La nuit d'avril 1915
 

À L. de C.-C.

 Le ciel est étoilé par les obus des Boches
    La forêt merveilleuse où je vis donne un bal
    La mitrailleuse joue un air à triples-croches
    Mais avez-vous le mot
    Eh ! oui le mot fatal
    Aux créneaux Aux créneaux Laissez là les pioches

    Comme un astre éperdu qui cherche ses saisons
    Cœur obus éclaté tu sifflais ta romance
    Et tes mille soleils ont vidé les caissons
    Que les dieux de mes yeux remplissent en silence
    Nous vous aimons ô vie et nous vous agaçons

    Les obus miaulaient un amour à mourir
    Un amour qui se meurt est plus doux que les autres
    Ton souffle nage au fleuve où le sang va tarir
    Les obus miaulaient
    Entends chanter les nôtres
    Pourpre amour salué par ceux qui vont périr

    Le printemps tout mouillé la veilleuse l'attaque
    Il pleut mon âme il pleut mais il pleut des yeux morts
    Ulysse que de jours pour rentrer dans Ithaque
    Couche-toi sur la paille et songe un beau remords
    Qui pur effet de l'art soit aphrodisiaque
    Mais orgues aux fétus de la paille où tu dors
    L'hymne de l'avenir est paradisiaque


   
   

 

Gil Vidal  

14-18 et un Noël !

 Il fait froid, ils sont fatigués
Depuis plusieurs semaines, nombreux, ils sont tombés
Frères morts et vivants tous sont enterrés
Et Noël, d'ici peu, va devant eux se présenter !

Mais voilà la terrible guerre a déjà débuté
Comment la nativité peut-elle ainsi se respecter ?
C'est du moins ce que beaucoup en ce temps pensaient !
Et pourtant en ce Noël, le miracle sur les hommes s'est présenté !

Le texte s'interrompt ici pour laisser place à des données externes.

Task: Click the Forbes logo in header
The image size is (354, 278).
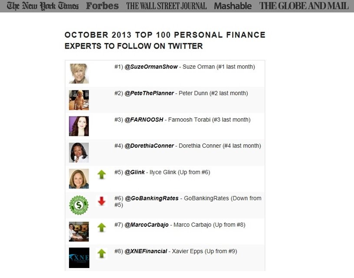Action: click(102, 6)
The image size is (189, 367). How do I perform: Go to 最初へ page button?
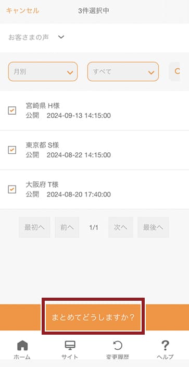(x=34, y=227)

Soldats de deux fronts qui par tranchées étaient séparés
Pour ce jour de Noël ont tous voulu vivre en paix !
Et l'incroyable chose sur la terre boueuse s'est révélée
Les soldats ennemis ensembles soudain fraternisaient !

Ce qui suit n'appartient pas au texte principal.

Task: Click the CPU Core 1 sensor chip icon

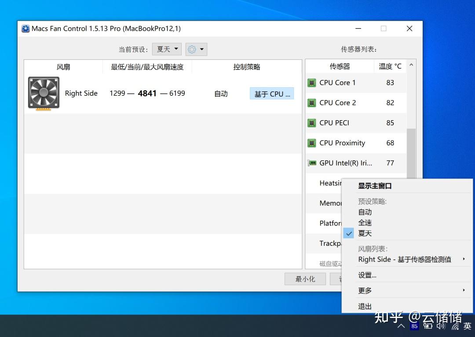Action: [311, 82]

Tout-à-coup, ces hommes découvraient
Qu'en la naissance du Christ chacun d'eux croyait !
Tous reconnaissaient cet être de bonté et de paix
Et durant quelques heures ils ont ses principes appliqués !

Alors, aujourd'hui comment peut-on expliquer ?
Qu'une fois l'événement heureux passé !
Tous ces frères d'un jour retournèrent se massacrer !
Et pourquoi cette trêve peu d'hommes en ont parlé !

Pourtant en ce temps éloigné du passé
Il me plaît de penser et d'imaginer
Qu'une guerre aurait peut-être pu s'arrêter !
Ce jour de Noël où les hommes décidèrent de se respecter !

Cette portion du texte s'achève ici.